How a Federal Program Can Cut $50 Off Your Internet Bill

Navigating the FCC's Emergency Broadband Benefit program

NBCUniversal Media, LLC

There's new federal relief available to help cover internet bills for low-income or qualifying households. But the relief money is finite, and in order to receive it, you need to apply or enroll before the dollars run out.

Emergency Broadcast Benefit Program

On May 12, the Federal Communications Commission (FCC) announced that consumers could begin applying for and enrolling in the Emergency Broadcast Benefit (EBB) Program.

The program offers:

  • A discount of up to $50 per month towards broadband service for eligible households
  • A discount of up to $75 per month for households on qualifying Tribal lands
  • Eligible households can receive a one-time discount of up to $100 to purchase a laptop, desktop computer, or tablet from participating companies if the household contributes more than $10 and less than $50 towards the purchase price.

The FCC said this program aims to "to help families and households struggling to afford internet service during the COVID-19 pandemic" in hopes of helping connect those families to things like jobs, critical healthcare services, and virtual classrooms.

Demand is already high for this new program. The FCC announced on May 20 that more than 1 million households enrolled in the first week of the program's existence.

“The high demand we’ve seen for the Emergency Broadband Benefit Program demonstrates what many of us already knew to be true – too many families are struggling to get online, even in 2021," said FCC Acting Chairwoman Jessica Rosenworcel.

Who Qualifies?

The FCC states that you qualify if you are in a household with an annual income of 135% or less than the federal poverty guidelines.
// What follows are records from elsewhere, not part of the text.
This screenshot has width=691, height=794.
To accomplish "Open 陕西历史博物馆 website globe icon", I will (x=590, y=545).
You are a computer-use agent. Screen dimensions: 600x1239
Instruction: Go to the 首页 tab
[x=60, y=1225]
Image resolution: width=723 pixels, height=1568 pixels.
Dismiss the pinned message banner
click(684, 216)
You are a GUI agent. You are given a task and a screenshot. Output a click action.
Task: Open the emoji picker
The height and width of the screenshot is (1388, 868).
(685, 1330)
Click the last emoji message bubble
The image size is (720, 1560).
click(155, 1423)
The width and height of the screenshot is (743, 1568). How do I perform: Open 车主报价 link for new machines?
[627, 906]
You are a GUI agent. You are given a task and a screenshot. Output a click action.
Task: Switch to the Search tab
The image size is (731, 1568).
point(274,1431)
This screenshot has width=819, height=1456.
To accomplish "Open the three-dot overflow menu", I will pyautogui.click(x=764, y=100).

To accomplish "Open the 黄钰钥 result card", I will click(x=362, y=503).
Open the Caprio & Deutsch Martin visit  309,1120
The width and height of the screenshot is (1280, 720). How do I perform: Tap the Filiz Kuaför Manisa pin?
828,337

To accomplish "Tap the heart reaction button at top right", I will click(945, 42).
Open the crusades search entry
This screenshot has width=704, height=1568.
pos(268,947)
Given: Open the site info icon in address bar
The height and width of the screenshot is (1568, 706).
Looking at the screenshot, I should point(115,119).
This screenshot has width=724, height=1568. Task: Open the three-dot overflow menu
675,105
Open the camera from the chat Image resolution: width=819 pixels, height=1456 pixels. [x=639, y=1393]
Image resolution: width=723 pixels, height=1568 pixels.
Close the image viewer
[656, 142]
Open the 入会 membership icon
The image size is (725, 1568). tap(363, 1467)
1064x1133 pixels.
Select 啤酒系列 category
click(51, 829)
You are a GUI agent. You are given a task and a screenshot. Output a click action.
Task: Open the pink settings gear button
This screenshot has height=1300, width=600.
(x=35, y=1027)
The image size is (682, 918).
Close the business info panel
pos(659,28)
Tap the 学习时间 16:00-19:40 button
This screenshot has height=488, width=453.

In the contiguous United States (all U.S. except Alaska and Hawaii) your household income would need to be at or below the following levels to qualify:

  • $17,388 for a 1-person household
  • $23,517 for a 2-person household
  • $29,646 for a 3-person household
  • $35,775 for a 4-person household
  • $41,904 for a 5-person household

Even if your income is more than those amounts, you could still qualify for the program if any member of our household:

  • Got a Federal Pell Grant for the current award year
  • Is approved to receive benefits under the free and reduced price school lunches program
  • Participates in certain assistance programs, such as SNAP, Medicaid, or Lifeline
  • Experienced a substantial loss in income due to job loss or furlough since February 2020 and the household had a total income in 2020 at or below $99,000 for single filers and $198,000 for joint filers
  • Meets the broadcast providers' eligibility criteria for existing low income or COVID-19 programs

The FCC told NBC Bay Area that a household only needs to meet one of the eligibility criteria to qualify for the EBB program.

How to Apply

You can apply online or by calling 833-511-0311 to get an application sent to you which you can mail in. You can also print an application and mail it.

You may also be able to apply through your broadband provider, you can contact your provider and ask if they are participating in the EBB program or you can search for a participating company near you. More than 900 broadband providers have agreed to take part in this program, the FCC says.

Once your application has been approved, you can chose a company that offers the EBB Program and enroll in the service.

Grassroots group MediaJustice announced on May 20 the launch of a website EBBhelp.org to assist potential applicants.

Is Statewide Cost of Living Factored in?

The FCC tells NBC Bay Area that statewide cost of living is not factored into the income-based eligibility for this program. So the 135% of the federal poverty guidelines requirement is true regardless of what state you live in. However, the FCC noted that other assistance programs, which are based on cost of living, may qualify individuals for the EBB Program.

To get these federal dollars, you have to take initiative.